J’ ai remis un exemplaire de mon travail  au  vice-recteur, M. Bruel, avec un résumé plus lisible par des profanes  ;mais  qu’est-il devenu ?

 

 

 

 

Je me suis intéressé cde longue date aux langues de Calédonie. Mon oncle, Roger Grassin, parlait vers 1910 le pinjé et fut appelé  comme interprète devant les tribunaux en 1917.Après un séjour aux Belep, où officiait le Père Neyret, ce dernier me confia ses dictionnaires manuscrits  de Belep et de Canala , où il avait été en poste auparavant, après avoir résidé longtemps aux Salomon.  Je les ai fait dactylographier et j’ ai remis aux archives territoriales les tapuscrits. Je me suis aussi passionné pour le Lifou, avec entre autres les grammaires du Père A.  Coulomb,  ainsi que pour la langue mélanésienne d’Ouvéa (avec pour informatrice Madame Jeanne Luekote, épouse Ovide Bon).Je ne me suis pas intéressé aux travaux phonologiques  de Rivièrre , ni de sa femme née Ozanne , ni de Daniel Miroux  sur la langue mélanésienne d’Ouvéa  (bonne idée de la part de celui qui fut nommé   grand commandeur de l’ordre de la francophonie ! en même temps que fut nommée telle femme africaine du  Burkina qui  ne parle  même pas français, -ce qui est une garantie, n’est-ce pas ?- et qui est anglophone !), ni de Lenormand (thèse) sur le lifou, ni d’un Japonais sur le kapone (langue du sud ; informateur Gabriel Païta. Ni la phonologie, ni les propositions de graphie, ni la phonétique ne m‘ont vraiment intéressé,mais   seulement la philologie historique et les catégories grammaticales.

 

Depuis lors  je me suis passionné  pour l’origine de la migration qui amena à Houaïlou les premiers habitants et aujourd’hui je ne parlerais plus de langue austronésienne  comme à l’époque, même si le travail de Dempwolff sur l’indonésien et ce qu’il nomme austronésien avec dégagement de racines est le seul et donc très précieux , mais de langue austroasiatique , bien que,  pour les langues austroasiatiques (de Birmanie , etc.) l’équivalent de Dempwolff , c’est-à-dire le dégagement de racines valables pour le polynésien, les langues dites mélanésiennes : calédoniennes et fijiennes,ainsi que   le malgache , reste et restera longtemps  à faire.

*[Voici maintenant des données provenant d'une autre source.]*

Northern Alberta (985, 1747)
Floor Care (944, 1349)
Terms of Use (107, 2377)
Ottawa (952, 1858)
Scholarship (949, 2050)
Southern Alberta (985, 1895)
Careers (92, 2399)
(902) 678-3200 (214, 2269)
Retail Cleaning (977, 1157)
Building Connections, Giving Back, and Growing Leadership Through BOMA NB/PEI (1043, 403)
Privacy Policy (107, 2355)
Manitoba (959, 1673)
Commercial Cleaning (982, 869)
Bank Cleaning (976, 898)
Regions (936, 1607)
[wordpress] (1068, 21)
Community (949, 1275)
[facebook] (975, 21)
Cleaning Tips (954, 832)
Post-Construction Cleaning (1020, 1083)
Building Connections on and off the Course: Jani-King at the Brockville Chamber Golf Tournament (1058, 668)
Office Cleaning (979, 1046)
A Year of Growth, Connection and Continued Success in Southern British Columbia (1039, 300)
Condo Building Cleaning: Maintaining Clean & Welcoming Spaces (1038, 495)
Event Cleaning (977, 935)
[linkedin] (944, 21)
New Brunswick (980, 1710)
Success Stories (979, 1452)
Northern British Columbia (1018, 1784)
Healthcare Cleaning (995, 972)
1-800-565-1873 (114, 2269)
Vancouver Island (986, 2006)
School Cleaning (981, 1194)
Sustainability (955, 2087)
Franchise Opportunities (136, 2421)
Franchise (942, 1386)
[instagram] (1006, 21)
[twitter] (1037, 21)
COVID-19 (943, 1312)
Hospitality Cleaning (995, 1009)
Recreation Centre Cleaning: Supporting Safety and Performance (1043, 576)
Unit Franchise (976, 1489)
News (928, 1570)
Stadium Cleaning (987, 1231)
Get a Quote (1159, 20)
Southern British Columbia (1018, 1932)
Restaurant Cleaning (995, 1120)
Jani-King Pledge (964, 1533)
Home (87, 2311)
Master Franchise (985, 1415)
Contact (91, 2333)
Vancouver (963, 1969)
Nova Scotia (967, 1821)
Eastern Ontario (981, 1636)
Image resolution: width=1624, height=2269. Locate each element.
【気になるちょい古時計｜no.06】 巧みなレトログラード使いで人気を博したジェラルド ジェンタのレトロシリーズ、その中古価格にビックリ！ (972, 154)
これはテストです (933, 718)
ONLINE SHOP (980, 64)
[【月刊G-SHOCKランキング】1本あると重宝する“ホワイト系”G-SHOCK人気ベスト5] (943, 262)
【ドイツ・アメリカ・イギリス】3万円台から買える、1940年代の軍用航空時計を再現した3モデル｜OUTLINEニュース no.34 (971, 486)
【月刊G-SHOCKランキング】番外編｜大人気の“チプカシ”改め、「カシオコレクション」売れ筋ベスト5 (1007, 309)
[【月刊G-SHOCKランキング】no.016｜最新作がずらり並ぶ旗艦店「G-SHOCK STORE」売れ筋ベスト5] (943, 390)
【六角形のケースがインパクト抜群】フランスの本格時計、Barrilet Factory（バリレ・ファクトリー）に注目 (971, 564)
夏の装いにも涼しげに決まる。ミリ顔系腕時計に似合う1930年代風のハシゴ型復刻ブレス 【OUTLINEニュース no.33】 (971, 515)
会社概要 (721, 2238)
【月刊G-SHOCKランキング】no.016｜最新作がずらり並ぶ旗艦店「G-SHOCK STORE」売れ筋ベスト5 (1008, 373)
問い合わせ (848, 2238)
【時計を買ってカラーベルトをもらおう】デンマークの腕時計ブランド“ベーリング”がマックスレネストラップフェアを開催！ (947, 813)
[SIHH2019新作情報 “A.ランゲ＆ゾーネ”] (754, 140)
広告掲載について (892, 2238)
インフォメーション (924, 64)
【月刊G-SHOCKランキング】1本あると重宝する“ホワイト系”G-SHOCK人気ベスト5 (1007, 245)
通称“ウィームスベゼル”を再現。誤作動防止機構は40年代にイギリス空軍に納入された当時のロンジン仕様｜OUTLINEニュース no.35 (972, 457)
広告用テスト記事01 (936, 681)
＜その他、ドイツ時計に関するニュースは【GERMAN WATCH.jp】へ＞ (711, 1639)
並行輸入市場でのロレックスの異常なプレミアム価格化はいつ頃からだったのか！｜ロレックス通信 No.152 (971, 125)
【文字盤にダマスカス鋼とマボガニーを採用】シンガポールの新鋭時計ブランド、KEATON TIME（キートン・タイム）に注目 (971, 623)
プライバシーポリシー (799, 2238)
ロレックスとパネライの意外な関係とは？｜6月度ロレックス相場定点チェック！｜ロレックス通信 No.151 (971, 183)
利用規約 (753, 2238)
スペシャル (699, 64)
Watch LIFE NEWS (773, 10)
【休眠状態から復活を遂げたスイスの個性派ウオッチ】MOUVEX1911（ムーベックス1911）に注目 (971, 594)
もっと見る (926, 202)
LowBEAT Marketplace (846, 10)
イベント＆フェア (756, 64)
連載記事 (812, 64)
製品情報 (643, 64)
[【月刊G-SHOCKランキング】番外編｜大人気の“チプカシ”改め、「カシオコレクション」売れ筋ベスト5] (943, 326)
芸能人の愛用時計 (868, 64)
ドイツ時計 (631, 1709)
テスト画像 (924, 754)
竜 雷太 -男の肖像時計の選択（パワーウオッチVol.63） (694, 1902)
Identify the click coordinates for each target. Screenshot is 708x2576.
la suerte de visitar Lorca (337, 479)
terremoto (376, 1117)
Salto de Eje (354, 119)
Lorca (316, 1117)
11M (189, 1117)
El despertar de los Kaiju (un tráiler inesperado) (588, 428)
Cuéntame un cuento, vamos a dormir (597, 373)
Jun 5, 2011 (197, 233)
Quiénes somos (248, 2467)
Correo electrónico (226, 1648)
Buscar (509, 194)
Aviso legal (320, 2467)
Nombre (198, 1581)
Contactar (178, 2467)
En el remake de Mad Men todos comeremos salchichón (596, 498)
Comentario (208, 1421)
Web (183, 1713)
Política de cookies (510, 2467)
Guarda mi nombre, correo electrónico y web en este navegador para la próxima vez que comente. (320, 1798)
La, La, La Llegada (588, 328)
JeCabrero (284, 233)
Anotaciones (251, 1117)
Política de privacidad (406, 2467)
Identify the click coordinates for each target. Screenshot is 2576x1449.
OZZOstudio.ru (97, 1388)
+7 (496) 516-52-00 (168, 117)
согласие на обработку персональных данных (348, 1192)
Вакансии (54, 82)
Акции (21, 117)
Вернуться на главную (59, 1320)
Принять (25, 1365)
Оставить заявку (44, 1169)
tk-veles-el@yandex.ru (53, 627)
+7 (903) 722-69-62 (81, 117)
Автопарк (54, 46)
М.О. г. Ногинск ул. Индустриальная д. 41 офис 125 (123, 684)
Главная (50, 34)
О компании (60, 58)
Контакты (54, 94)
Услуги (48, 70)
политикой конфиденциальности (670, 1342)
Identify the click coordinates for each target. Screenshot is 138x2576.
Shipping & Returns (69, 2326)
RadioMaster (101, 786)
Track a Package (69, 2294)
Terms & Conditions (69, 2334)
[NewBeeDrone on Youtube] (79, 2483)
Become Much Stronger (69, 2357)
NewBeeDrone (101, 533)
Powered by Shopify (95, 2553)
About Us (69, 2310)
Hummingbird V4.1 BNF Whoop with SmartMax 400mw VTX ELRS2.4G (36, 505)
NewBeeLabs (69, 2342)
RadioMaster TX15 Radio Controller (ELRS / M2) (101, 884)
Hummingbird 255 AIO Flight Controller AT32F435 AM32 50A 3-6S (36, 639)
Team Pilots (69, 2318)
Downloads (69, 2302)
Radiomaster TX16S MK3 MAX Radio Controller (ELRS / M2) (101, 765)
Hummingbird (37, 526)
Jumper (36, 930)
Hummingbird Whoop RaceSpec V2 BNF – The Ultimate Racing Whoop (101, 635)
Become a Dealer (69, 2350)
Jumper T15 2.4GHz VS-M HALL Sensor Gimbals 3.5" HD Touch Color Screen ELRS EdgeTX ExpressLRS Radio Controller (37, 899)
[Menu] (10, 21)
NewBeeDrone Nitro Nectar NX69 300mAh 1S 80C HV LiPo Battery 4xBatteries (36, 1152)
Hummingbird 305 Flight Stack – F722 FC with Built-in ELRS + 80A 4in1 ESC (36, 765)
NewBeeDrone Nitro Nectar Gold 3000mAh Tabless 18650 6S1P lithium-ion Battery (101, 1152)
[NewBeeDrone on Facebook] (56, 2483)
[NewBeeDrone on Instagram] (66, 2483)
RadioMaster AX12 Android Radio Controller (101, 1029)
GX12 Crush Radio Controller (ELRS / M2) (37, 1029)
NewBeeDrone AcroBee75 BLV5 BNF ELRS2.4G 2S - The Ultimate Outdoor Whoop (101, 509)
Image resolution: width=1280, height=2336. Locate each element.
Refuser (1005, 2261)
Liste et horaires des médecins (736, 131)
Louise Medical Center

 La parlure de Houaïlou, l’ (a) jie (‘a de fa ou fwa) signifiant langue) est à rapprocher du sie d’Erromango au Vanuatu. Elle fait partie d’un groupe de langues mon-khmer dites she parlées en Malaisie par des populations dont la  langue est appelée   le kensieu, le kensiu ou le kensiw (de kanasia, de (i) kan métathèse de anaik, au sens de frère, et  azika, au sens de tribu, c’est-à-dire les  frères de la  tribu).

L’odyssée des Tibawés, origine selon Gabriel Païta des Houaïlous (voir mon blog sur les migrations préhistoriques).

A) De la  Nouvelle-Bretagne jusqu’ aux Fidji et aux Touamotous.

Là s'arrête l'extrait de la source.